→ **TEXT TO READ**
“De-Risking” Your Hard-Earned Savings with A Powerful Volatility Buffer

by BetterWealth

Every investment carries some form of risk.
It’s printed at the bottom of every stock prospectus … and a legally-mandated inclusion in most every piece of financial marketing you’ll ever read.
It’s the kind of warning we see so often that we barely even notice it. Let alone think about it.

When we do think about risk, it’s often in terms of 10 or 20% pullback in stocks. Or closing out an options trade to cut our losses when things go sideways. Or maybe an unexpected fender-bender on the way home from the grocery store.
In other words; we think about risk in very limited terms.

In reality, virtually everything we own carries some degree of financial risk. From the value of your stock portfolio to your home, your car—even your grandmother’s old hand-me-down collectibles. It all has a financial value that’s determined externally by the markets.

Most folks don’t mind this fact, since markets have historically worked to grow wealth over time — but the risk is still there. And it can still have a serious, negative impact on your life when you expect it the least.

One of my old mentors worked with a client named Ernie, who found this fact out the hard way…

Ernie was a clever guy. He’d worked out a system for investing in bonds that paid him a substantially higher income than he would’ve gotten from Treasuries at the time. My mentor warned him about the additional risk in this investing strategy, but Ernie was confident in his system, since he’d diversified his bond purchases across several different industries. Ernie’s monthly costs were low, since he still had some pension income and he’d paid off his home ages before retiring.

Sounds like a pretty smart system, right?

Well, then came the global financial crisis of 2008/2009. Worldwide economic upheaval on a scale not seen since the Great Depression. Markets crashed across the board, and Ernie was among the worst hit.

His once-diversified portfolio of “high-income” bonds (often referred to as junk bonds) experienced several painful defaults as the crisis played out — with Ernie’s accessible income all but evaporating as a result. Liquidating his small stock portfolio would’ve meant taking a painful loss. And downsizing to a smaller home wasn’t an option with real estate markets in freefall.

Fortunately, Ernie also had a mostly paid-up whole life insurance plan, and he was able to take out a substantial loan against the cash value of his policy in order to keep the lights on.

This is one of the most critical benefits of whole life insurance, and also the most overlooked…

Life insurance is more than just a death benefit. It’s insurance for your life, your lifestyle, your health, your family, and your future.

→ **WRITTEN PROBLEM**
Copy the part of the article on de-risking savings starting with "It’s printed at" and going on through "by the markets.", changing "grocery store" to "hardware store". The lines that come next have no connection to the article on de-risking savings.

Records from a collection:
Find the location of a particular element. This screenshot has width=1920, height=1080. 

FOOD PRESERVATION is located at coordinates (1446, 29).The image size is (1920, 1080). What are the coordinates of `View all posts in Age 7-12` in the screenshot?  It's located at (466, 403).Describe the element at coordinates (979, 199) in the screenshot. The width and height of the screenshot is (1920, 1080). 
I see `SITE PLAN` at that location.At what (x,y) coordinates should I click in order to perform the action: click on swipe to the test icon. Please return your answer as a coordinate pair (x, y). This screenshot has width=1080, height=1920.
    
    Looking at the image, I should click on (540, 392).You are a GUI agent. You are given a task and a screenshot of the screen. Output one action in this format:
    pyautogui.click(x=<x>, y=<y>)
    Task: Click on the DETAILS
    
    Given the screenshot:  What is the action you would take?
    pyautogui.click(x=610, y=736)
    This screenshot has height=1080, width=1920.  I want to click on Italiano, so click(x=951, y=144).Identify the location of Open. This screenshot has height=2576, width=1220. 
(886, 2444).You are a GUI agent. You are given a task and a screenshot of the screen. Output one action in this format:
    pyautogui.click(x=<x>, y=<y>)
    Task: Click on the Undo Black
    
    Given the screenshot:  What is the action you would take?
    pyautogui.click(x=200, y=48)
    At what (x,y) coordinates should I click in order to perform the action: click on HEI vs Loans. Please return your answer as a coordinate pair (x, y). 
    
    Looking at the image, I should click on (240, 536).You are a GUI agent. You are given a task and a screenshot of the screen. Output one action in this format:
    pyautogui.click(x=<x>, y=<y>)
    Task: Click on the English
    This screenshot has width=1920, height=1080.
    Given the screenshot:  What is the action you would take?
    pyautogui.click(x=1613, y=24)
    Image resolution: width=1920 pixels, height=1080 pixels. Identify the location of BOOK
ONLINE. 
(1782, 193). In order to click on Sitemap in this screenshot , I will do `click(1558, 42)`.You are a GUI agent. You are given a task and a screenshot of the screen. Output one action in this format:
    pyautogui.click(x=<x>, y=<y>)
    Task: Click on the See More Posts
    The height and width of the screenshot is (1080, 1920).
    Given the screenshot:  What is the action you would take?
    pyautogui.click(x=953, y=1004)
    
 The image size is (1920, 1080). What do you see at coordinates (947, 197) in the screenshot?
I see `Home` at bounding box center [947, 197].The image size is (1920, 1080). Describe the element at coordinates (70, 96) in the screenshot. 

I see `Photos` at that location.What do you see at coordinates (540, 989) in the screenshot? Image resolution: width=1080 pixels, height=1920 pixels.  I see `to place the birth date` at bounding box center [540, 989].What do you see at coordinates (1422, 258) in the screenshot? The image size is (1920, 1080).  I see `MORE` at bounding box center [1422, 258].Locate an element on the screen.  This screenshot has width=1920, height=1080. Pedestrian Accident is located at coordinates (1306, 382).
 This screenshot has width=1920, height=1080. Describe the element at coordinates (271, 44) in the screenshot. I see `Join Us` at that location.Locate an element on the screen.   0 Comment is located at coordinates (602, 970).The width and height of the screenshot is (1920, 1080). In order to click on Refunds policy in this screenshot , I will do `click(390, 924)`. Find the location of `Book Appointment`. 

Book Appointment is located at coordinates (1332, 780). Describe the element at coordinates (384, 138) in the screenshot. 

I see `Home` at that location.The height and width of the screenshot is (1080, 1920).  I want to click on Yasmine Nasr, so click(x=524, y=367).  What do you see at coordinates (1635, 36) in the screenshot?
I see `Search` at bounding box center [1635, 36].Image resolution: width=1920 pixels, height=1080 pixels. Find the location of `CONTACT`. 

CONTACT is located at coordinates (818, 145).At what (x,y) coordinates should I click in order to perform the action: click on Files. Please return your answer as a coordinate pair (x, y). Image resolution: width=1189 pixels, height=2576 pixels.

→ **FULL ANSWER**
It’s printed at the bottom of every stock prospectus … and a legally-mandated inclusion in most every piece of financial marketing you’ll ever read.
It’s the kind of warning we see so often that we barely even notice it. Let alone think about it.

When we do think about risk, it’s often in terms of 10 or 20% pullback in stocks. Or closing out an options trade to cut our losses when things go sideways. Or maybe an unexpected fender-bender on the way home from the hardware store.
In other words; we think about risk in very limited terms.

In reality, virtually everything we own carries some degree of financial risk. From the value of your stock portfolio to your home, your car—even your grandmother’s old hand-me-down collectibles. It all has a financial value that’s determined externally by the markets.